A good condition report turns the argument into a comparison: move-in condition versus move-out condition.
Do it before the tenant brings in furniture
The cleanest time to document condition is after cleaning and repairs are complete, but before the tenant moves belongings into the unit.
That means:
- The unit is empty
- Utilities are on
- Appliances can be tested
- Smoke and carbon monoxide alarms can be checked
- Floors, walls, counters, cabinets, and fixtures are visible
- You can photograph rooms without capturing the tenant's personal life
If your schedule is tight, do not skip the report because move-in is happening fast. Even a one-hour documentation pass is better than nothing. The worst version is waiting until three weeks after move-in, when boxes, rugs, shower curtains, furniture, and normal living have already hidden the baseline.

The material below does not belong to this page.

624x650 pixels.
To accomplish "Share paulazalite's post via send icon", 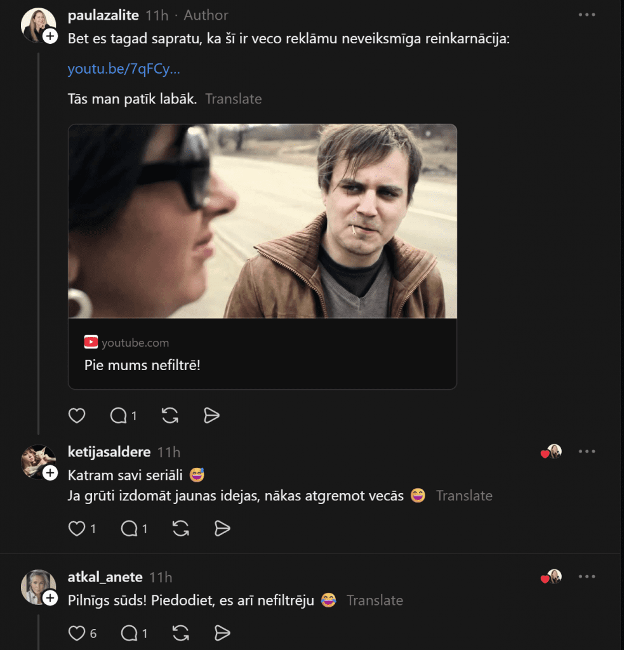I will (x=211, y=416).
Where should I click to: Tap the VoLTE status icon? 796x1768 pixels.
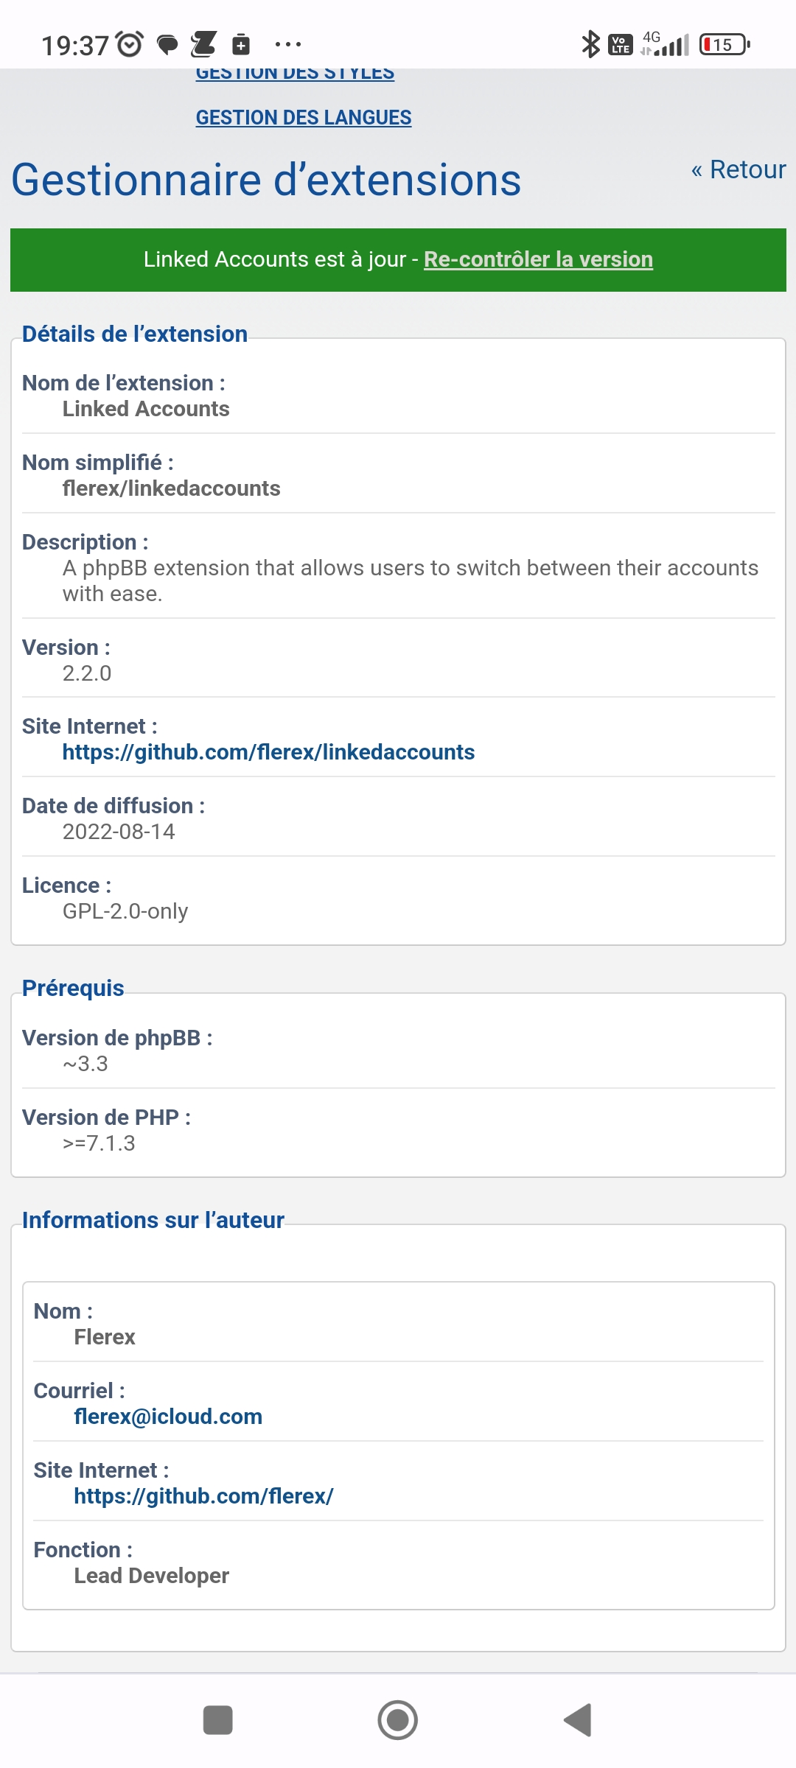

For self-managing landlords, this is a calendar discipline. Put the condition report on the turnover checklist next to rekeying, cleaning, rent collection, and lease signing.
Use photos, video, and written notes for different jobs
Photos are great, but they do not do everything.
Use all three tools:
Photos show specific condition: the front of the refrigerator, the inside of the oven, the scuff on the bedroom door, the caulk line behind the sink.
Video shows layout and continuity: you are moving through the actual unit, not assembling a random pile of photos later.
Written notes explain what the image may not show: "small chip in left front tile," "window opens but screen has two-inch tear," "older stain under sink is dry at move-in."
If you only take photos, you may later struggle to prove what room or angle they show. If you only write notes, you may lack visual proof. If you only take video, the important detail may be blurry when you pause it. Together, they make a usable file.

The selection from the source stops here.